It made me laugh but my friend hunched their shoulders and said, “I hope OMG is added to this year’s list of banned words.”
I admit I had never heard of the list before and was intrigued to see that it’s been around for a few years, with 24/7″ (2000), “it is what it is” (2008), “happy camper” (1993), “LOL” (2004) and “state of the art” (1993) all making the list in years past.
This year, “tweet,” “shovel ready” and “czar” are on the list.
My friend’s reaction reminded me of the first time I heard someone dismiss Twitter as the “end of language.”
Working in the English department of New York University, I am constantly meeting people who dismiss new technologies as bad for the English language and who expect me to share their opinion.
I do not.
Since the development of blogs, Twitter, MySpace, Facebook and other social networking sites, I have seen my students writing more often than ever before. Oh sure, it might just be a line about what they’re doing at that moment but they are writing.
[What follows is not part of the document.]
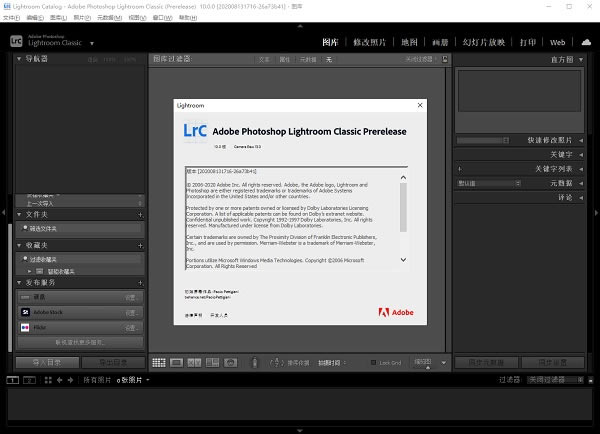Viewport: 600px width, 434px height.
Task: Select loupe view icon in toolbar
Action: point(175,361)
Also, having to stick to a predetermined number of characters has forced them to write with an economy that serves their longer pieces well. For the first time they write what they mean.
There will always be good writers and bad writers working in any and all of the mediums available to us. For every pithy Twitter post I have read, I have seen a dozen terrible books. And vice-versa.
I don’t care if it takes a Kindle to get you reading or a blank 140-character box to get you writing, as long as you do.
Good luck and happy writing.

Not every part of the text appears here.